-- Begin TEXT SEGMENT --

# Shanna Jungle Girl garage kit



## BatToys (Feb 4, 2002)

Based on Frank Cho's Shanna. No other details known.


----------



## the Dabbler (Feb 17, 2005)

OH mercy ! That's enough detail for me. THAT's why little boys leave home ! I can't wait to see that painted up.
Dabbler


----------



## scotpens (Sep 6, 2003)

I'm not familiar with Frank Cho's art, but that babe's gorgeous! That is, if you go for the buff, athletic Amazon type. But what's with those leather (?) strips wrapped around the gun?


----------



## lonfan (Feb 11, 2001)

Always liked the "Liberty Meadows" Strip Mr. Cho does for all the Major Newspapers


John/Lonfan


----------



## Dave Hussey (Nov 20, 1998)

Wow!

Where can this model be bought?

Awesome sculpt!!

Huzz


----------



## Mitchellmania (Feb 14, 2002)

WoW!!!


----------



## spe130 (Apr 13, 2004)

*drool* :freak:


----------



## ccbor (May 27, 2003)

"Ga mo net do zip vit eeeck. Klaatu barada nikto. Gort help me! She is breathless!"

Rob


----------



## BatToys (Feb 4, 2002)

Dave Hussey said:


> Wow!
> 
> Where can this model be bought?
> 
> ...

-- End TEXT SEGMENT --
-- Begin RECORDED INFORMATION --

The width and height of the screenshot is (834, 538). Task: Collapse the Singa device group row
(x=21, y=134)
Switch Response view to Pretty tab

-- End RECORDED INFORMATION --
-- Begin RECORDED INFORMATION --

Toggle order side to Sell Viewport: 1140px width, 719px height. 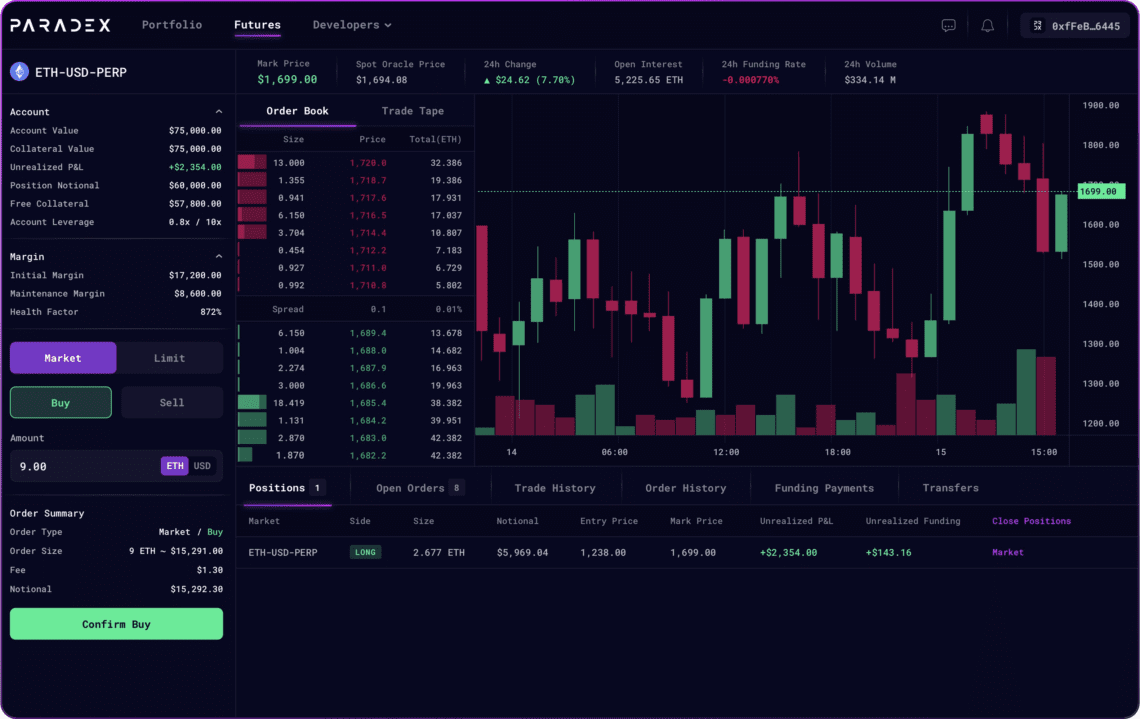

-- End RECORDED INFORMATION --

DO THIS >> Reproduce the forum thread word for word, from "I'm not familiar" up to and including "around the gun?". Rely solely on the forum thread about the Shanna garage kit.

SOLUTION TO THE EXERCISE >>
I'm not familiar with Frank Cho's art, but that babe's gorgeous! That is, if you go for the buff, athletic Amazon type. But what's with those leather (?) strips wrapped around the gun?